Kudos for your effort to get ahead of the game. I’ve received this question several times in a variety of ways. The challenge is that scoring models are developed on a sample of historical performance which might be two or more years old when the model is implemented. It’s kind of like driving a car forward while looking at what’s behind you in the rearview mirror. Calamity is bound to strike if you don’t face what’s in front of you.

A best practice when building a risk assessment strategy based on a historical model is to include other non-historical factors that compensate for issues external to the model. Usually you can modify the strategy’s economic based on current conditions. This is true for income levels or adjustments to lines of credit.

So how do you decide what adjustments to make when you account for economic changes, such as inflation rates, unemployment, and other economic indicators? How do you translate rising unemployment into a specific strategy change?

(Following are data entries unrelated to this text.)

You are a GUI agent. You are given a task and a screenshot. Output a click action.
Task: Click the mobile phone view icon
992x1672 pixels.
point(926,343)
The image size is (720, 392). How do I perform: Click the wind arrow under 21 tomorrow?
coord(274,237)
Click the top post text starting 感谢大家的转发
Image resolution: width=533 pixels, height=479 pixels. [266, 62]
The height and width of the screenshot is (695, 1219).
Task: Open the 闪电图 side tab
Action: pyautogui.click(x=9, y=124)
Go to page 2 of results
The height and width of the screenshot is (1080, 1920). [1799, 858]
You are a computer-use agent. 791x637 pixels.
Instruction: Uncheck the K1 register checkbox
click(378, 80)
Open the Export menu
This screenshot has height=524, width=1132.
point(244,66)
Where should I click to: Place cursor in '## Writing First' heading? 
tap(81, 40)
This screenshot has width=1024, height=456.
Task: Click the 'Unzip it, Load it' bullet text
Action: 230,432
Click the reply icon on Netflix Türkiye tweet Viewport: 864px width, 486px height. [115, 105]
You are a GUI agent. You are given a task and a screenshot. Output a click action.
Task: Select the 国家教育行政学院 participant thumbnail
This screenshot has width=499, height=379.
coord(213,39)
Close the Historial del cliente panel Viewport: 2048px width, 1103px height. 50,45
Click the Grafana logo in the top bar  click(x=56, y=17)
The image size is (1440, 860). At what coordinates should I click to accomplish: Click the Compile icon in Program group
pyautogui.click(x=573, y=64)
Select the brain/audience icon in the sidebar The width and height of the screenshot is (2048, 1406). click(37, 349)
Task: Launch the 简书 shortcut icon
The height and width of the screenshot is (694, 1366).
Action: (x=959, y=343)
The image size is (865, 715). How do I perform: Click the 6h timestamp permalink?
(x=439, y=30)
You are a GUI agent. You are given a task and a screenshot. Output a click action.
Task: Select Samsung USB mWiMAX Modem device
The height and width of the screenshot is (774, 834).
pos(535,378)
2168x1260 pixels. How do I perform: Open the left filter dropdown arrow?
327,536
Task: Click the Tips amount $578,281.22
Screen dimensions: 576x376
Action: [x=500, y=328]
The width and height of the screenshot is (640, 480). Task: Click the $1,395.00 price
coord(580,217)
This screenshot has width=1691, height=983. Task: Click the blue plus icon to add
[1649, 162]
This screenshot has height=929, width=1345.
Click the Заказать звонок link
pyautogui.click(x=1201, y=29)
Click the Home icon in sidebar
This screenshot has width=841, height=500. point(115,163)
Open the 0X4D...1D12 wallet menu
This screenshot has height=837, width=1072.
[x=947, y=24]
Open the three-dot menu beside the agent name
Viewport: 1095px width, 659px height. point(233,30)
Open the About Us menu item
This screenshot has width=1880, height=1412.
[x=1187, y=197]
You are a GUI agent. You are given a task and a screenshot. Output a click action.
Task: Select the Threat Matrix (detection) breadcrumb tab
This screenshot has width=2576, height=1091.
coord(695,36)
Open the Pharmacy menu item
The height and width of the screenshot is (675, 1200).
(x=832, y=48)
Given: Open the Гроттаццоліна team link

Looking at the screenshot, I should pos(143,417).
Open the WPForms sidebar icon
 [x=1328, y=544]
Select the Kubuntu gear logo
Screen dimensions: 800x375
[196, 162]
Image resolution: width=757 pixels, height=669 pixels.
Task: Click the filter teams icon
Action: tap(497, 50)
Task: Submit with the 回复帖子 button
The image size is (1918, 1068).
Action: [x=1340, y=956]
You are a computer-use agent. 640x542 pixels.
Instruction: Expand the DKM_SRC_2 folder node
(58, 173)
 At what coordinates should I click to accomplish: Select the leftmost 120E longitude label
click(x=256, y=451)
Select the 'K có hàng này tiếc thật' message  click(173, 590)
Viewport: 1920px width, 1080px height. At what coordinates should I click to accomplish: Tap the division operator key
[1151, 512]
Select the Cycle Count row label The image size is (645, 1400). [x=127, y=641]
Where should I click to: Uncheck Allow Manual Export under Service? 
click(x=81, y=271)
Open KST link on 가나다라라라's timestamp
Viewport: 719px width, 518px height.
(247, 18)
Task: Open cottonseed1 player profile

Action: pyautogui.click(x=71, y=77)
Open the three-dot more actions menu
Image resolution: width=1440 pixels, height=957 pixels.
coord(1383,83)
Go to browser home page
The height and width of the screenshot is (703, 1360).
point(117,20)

How do you know what the actual impact to the economy as a whole and to your portfolio specifically will be? How do you deal with the impact? Do you focus on account management, the originations process or a combination of both? What do you change and how do you estimate the impact of those changes? How many licks to the center of a Tootsie Pop? Sorry about that – got a little carried away with asking questions. However, these questions are important to consider when being ‘vigilant’ about your process.

You can start with the work done in the area of reporting and capital adequacy to meet the Basel accords requirements, including economic stress testing in response to dramatic economic changes. Build upon this analysis to adjust your risk tolerance levels.

Furthermore, our experience indicates the best approach to increasing (or decreasing) risk projected by rising or falling indices is to make changes to cutoff or score breaks. This accounts for the perceived increase or decrease in expected risk levels. You can then anticipate changes in acceptance rates, revenues, and losses. You can easily change back should the predicted economic disaster never materialize. So, get those eyes front and stop always looking in the rearview mirror.